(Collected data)
..........
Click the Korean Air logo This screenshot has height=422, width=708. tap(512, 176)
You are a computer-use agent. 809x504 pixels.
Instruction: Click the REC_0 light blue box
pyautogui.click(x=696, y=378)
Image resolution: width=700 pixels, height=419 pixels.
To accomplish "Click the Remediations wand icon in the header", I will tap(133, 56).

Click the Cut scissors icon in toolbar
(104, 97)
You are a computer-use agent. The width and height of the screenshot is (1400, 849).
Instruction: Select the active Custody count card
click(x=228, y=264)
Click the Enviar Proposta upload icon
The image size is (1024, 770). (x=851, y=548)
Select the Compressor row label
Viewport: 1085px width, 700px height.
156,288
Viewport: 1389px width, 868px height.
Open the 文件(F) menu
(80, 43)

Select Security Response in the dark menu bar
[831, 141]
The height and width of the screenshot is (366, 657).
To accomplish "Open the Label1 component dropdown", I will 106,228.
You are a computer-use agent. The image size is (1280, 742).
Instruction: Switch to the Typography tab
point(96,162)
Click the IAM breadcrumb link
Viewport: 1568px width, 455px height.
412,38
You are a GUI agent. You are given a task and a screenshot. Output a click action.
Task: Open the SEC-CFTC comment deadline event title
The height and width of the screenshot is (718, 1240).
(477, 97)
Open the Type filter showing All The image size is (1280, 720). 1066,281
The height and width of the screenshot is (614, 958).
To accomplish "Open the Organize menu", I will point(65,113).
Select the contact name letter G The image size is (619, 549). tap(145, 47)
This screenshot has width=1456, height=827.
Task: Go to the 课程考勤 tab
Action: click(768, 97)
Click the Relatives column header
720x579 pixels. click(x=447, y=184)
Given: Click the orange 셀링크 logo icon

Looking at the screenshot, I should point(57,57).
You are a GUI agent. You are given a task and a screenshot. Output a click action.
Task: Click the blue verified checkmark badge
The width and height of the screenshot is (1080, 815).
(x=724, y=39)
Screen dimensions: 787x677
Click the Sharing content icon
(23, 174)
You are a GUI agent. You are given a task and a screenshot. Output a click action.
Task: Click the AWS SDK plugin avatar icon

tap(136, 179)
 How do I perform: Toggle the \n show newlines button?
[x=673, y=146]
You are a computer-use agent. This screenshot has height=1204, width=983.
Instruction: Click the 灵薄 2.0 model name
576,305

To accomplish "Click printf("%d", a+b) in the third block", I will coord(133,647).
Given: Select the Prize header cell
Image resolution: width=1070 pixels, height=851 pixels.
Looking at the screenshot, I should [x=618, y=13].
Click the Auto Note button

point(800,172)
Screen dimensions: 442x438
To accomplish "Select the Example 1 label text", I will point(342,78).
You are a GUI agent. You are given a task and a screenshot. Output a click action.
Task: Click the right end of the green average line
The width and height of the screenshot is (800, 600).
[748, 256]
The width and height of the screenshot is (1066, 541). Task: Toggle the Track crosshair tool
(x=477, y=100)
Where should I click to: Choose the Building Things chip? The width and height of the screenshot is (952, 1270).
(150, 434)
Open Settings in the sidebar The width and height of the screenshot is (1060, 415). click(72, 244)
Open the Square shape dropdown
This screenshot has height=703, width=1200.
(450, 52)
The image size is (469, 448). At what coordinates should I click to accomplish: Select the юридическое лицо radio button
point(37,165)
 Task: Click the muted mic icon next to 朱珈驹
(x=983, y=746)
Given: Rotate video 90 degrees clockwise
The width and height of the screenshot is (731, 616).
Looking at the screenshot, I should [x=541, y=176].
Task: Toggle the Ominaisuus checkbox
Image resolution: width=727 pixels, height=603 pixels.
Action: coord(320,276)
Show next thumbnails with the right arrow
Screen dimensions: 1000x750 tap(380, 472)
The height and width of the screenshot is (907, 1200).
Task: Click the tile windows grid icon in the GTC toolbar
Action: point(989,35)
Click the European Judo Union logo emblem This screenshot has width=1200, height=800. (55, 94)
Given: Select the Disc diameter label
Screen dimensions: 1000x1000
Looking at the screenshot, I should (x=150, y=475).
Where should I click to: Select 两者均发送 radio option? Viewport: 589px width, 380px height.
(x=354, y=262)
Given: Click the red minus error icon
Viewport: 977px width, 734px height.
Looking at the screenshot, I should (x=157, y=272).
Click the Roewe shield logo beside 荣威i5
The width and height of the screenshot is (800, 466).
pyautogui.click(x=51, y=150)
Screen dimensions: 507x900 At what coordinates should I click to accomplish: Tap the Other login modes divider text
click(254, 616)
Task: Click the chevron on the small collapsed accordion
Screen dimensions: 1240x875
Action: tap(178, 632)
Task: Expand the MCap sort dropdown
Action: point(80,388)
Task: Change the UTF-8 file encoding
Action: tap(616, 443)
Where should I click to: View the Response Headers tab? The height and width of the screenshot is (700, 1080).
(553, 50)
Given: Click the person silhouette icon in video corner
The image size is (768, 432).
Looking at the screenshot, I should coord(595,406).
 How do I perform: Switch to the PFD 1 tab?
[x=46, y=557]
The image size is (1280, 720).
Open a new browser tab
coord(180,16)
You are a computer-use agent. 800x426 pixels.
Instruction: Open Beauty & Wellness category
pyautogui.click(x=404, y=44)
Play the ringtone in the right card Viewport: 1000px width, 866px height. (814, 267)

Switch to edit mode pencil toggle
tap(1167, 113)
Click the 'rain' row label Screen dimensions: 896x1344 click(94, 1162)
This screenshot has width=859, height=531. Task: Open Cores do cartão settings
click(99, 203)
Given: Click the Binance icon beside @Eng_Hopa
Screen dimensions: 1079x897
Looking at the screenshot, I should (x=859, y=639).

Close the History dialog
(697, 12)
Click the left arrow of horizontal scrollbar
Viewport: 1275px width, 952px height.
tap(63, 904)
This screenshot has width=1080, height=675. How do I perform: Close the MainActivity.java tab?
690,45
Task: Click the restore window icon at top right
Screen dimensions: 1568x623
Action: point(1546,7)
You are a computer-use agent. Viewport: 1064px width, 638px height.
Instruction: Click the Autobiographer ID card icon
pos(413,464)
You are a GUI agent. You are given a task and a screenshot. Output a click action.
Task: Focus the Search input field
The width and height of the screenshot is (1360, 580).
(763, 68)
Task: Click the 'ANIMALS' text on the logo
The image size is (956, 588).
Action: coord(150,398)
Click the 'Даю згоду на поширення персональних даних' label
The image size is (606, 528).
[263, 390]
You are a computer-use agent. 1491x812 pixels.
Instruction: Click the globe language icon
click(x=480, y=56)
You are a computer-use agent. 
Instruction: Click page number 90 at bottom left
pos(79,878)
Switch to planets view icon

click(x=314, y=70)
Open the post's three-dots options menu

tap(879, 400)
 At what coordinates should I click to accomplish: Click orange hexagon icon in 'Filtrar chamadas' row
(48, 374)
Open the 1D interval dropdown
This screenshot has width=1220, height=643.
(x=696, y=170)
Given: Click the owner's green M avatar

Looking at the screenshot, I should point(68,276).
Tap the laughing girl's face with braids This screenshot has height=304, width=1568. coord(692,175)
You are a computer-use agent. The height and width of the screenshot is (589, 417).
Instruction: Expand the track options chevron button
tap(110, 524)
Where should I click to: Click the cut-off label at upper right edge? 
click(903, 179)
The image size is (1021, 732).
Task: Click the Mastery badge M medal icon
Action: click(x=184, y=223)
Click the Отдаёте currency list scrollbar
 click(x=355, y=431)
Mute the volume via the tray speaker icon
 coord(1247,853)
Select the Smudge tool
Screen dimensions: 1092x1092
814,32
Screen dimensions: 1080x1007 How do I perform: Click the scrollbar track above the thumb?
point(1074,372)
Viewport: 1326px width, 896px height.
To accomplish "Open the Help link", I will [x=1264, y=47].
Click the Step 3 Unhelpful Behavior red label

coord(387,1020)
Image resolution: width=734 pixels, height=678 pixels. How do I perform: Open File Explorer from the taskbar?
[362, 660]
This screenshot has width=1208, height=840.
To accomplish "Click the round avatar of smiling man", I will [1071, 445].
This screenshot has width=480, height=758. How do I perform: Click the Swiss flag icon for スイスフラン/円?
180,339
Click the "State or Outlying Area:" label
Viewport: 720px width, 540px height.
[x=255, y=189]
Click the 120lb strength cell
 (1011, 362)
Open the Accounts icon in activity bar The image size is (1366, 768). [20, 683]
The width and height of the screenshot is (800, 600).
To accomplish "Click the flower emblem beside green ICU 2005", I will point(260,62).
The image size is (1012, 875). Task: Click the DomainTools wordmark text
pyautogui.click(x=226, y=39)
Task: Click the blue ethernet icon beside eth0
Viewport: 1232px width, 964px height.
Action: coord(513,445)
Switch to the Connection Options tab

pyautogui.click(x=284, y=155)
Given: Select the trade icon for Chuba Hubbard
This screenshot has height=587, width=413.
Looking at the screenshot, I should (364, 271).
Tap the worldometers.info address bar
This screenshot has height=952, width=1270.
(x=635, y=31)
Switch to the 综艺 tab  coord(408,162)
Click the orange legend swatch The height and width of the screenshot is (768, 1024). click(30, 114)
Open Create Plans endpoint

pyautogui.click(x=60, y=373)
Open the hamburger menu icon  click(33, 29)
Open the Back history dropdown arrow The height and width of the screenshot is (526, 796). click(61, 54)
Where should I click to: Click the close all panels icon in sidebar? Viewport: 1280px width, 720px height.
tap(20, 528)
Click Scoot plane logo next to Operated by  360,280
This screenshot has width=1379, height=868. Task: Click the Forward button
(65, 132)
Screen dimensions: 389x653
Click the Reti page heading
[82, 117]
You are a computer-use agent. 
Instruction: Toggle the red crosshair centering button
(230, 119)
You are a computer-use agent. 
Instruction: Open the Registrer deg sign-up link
..........
§ TASK STATEMENT
Look for the word "video" in the data, then return every line that contains it.

§ EXERCISE SOLUTION
Given: Rotate video 90 degrees clockwise
Given: Click the person silhouette icon in video corner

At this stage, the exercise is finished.